According to the SEC/CFTC timeline, the writing of rules for OTC derivatives starts today.
October is the month of ghosts and ghouls and now something equally scary: it’s the month that the Securities & Exchange Commission, in concert with the Commodities Futures Trading Commission, begins finalizing rules on OTC derivatives.
Although corporate treasurers likely won’t be directly impacted by the new rules, or, at least to the extent that banks and other financial institutions are impacted, there are still worries regarding mandates on central clearing and whether corporates will be able to keep their end-user exemption (see related story here) and they could still see the secondary impacts of higher prices for hedging.
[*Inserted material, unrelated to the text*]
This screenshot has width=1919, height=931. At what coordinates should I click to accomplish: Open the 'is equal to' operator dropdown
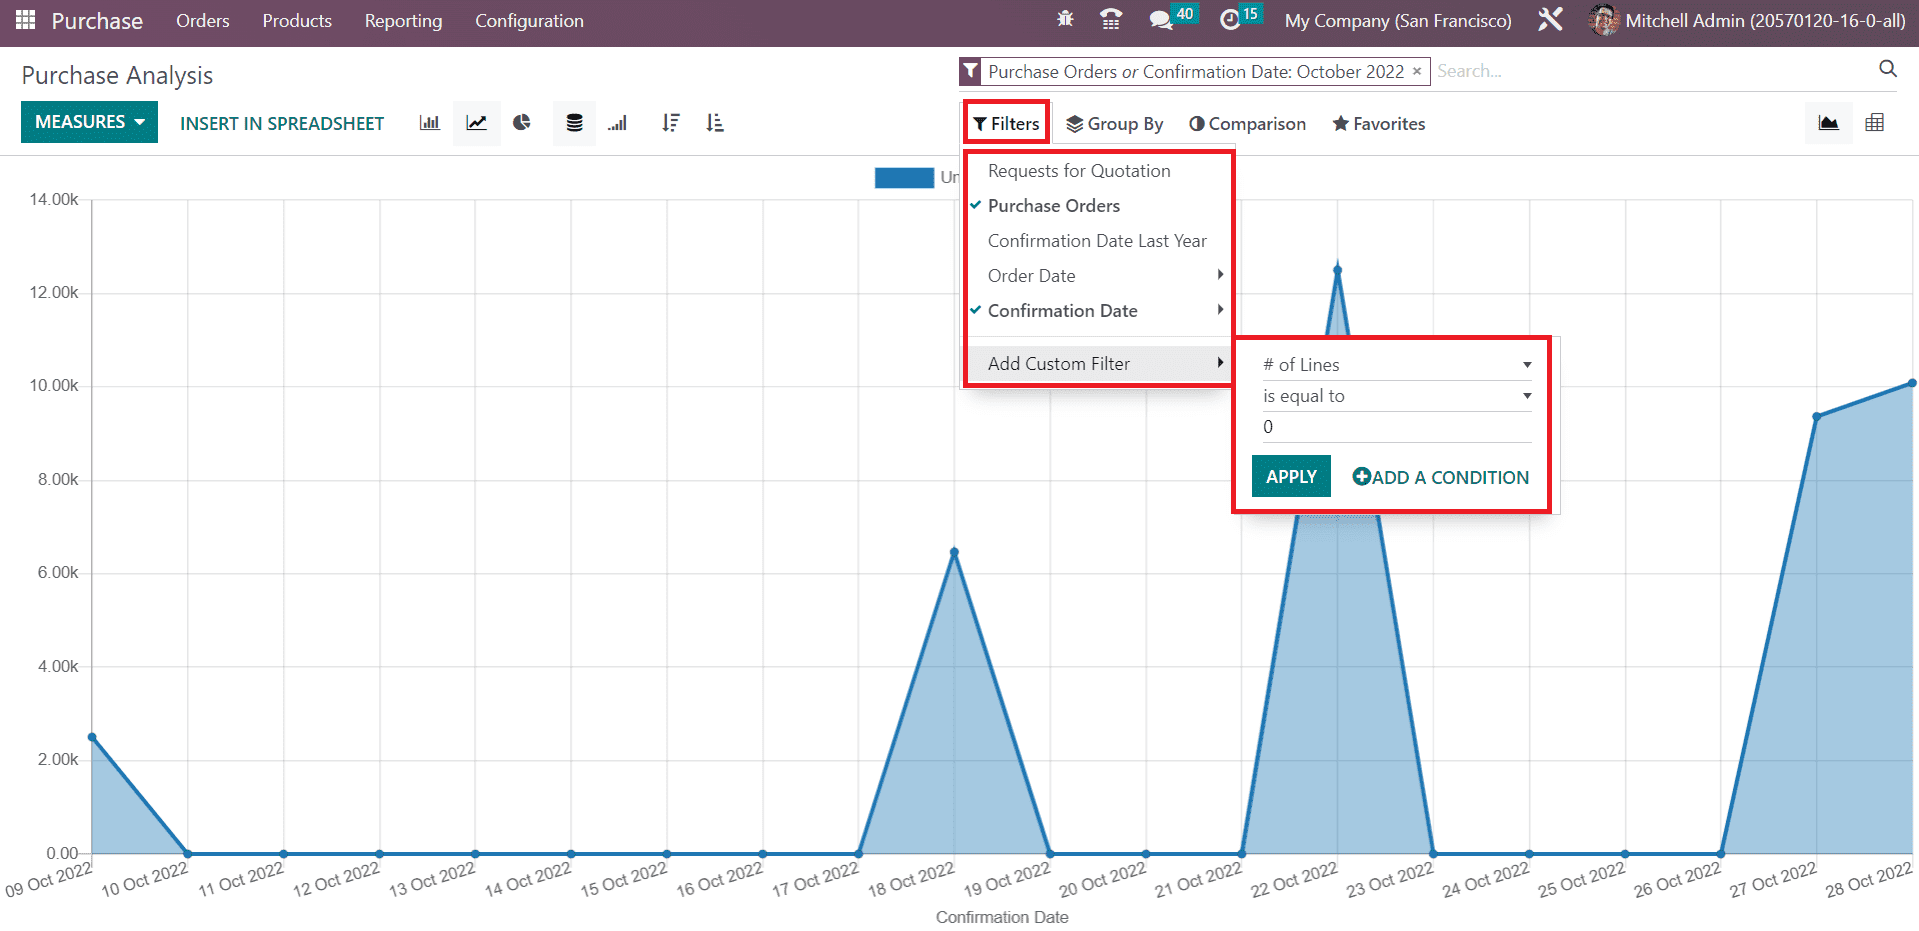[1396, 396]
The SEC received dozens of comment letters regarding the OTC Derivatives portion of the legislation (and members of the public can still send them in here). Most had a clear message, like this one from a group called the Coalition for Derivatives End Users: “…it is clear that end-users, which engage in swaps transactions in order to hedge risks associated with their businesses, do not pose through their derivatives use the same gravity of risk that is introduced into our financial system by derivatives speculation through dealing and otherwise.” The coalition, which includes Agricultural Retailers Association, Business Roundtable, Financial Executives International and the National Association of Corporate Treasurers among others, went on to say that in fact end-user derivative use “actually reduces risk within companies and redistributes it more efficiently through the financial system as a whole.”
Timeline
The OTC derivative part of Dodd-Frank is known officially as Title VII, and the SEC and the CFTC plan to craft a comprehensive framework for the regulation and adopt rules in a series of actions starting today (Oct 1). This will continue on over the next few months – unfortunately, months that coincide with the midterm elections. While regulators will bend over backwards to prove they are not influenced by the politics, it is still a highly politicized atmosphere in which they will be working.
Ultimately, by July 21, 2011 (the mandated 360 days from signing), the agencies will adopt all the rules hammered out over the preceding months. In October, according to the SEC, the two agencies will mull rules regarding conflicts of interest for clearing agencies, execution facilities, and exchanges involved in security-based swaps, as well as adopt an interim final rule for the reporting of outstanding security-based swaps or those entered into before the enactment of Dodd-Frank.
In the November to December time period, the agencies will address another nine or so aspects of the Title VII, including rules regarding mandatory clearing of security-based swaps and those regarding the end-user exception to mandatory clearing of security-based swaps. Treasuries will want to keep a close eye on how this plays out.
In terms of actual rulemaking of clearing and settlement, the SEC is already working closely with the Fed as well as the CFTC and the new Financial Stability Oversight Council, to develop a new framework for supervision as required by Title VIII of Dodd-Frank. The SEC expects to propose its first set of Title VIII rules in December.